Girl in Progress

You’ll have to forgive Ansiedad (Cierra Ramirez) for being anxious. For one thing, her name literally means “anxiety.” For another, she’s smart, sophisticated—and the only adult in her single-parent/only-child home. While her mother Grace (Eva Mendes) struggles to balance the responsibilities of motherhood (working two jobs to pay her daughter’s tuition) with her affair with a married man, it’s teenager Ansiedad who washes the dishes, scrubs the toilet and removes her sleeping mother’s pumps after a late night out. More often than not, Ansiedad eats dinner alone, dunking hot dog buns into a glass of bad coffee.
Adulthood can’t come soon enough, so when her English teacher Ms. Armstrong (Patricia Arquette) introduces the coming-of-age novel, Ansiedad decides to write her own story, metamorphosing from “plucky innocence” with a pink bike with streamers and a grandmother on her deathbed (both borrowed) to grownup. She charts her path on a colorful vision board with steps like “Slutwear,” “Dump Best Friend” and “Lose Virginity”—a plan she’s executing with the help of said BFF, Tavita (Raini Rodriguez).

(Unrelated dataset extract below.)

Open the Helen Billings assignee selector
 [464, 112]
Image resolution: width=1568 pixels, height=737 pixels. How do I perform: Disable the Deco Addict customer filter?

Girl in Progress plays like an after-school special turned on its head, with the protagonist deliberately manufacturing the plot points of, well, an after-school special. This approach is at once edgier and safer than the genre it’s riffing on. Edgier because Ansiedad announces what she’s doing as she’s doing it, calling out not only the supporting characters (her mother, her teacher, the bad boy who will help her accomplish her final task) on their roles in her narrative but the formula itself. But safer because none of it—the drinking, the sex, the betrayal of her best friend—is really real, carried out sometimes literally with a wink.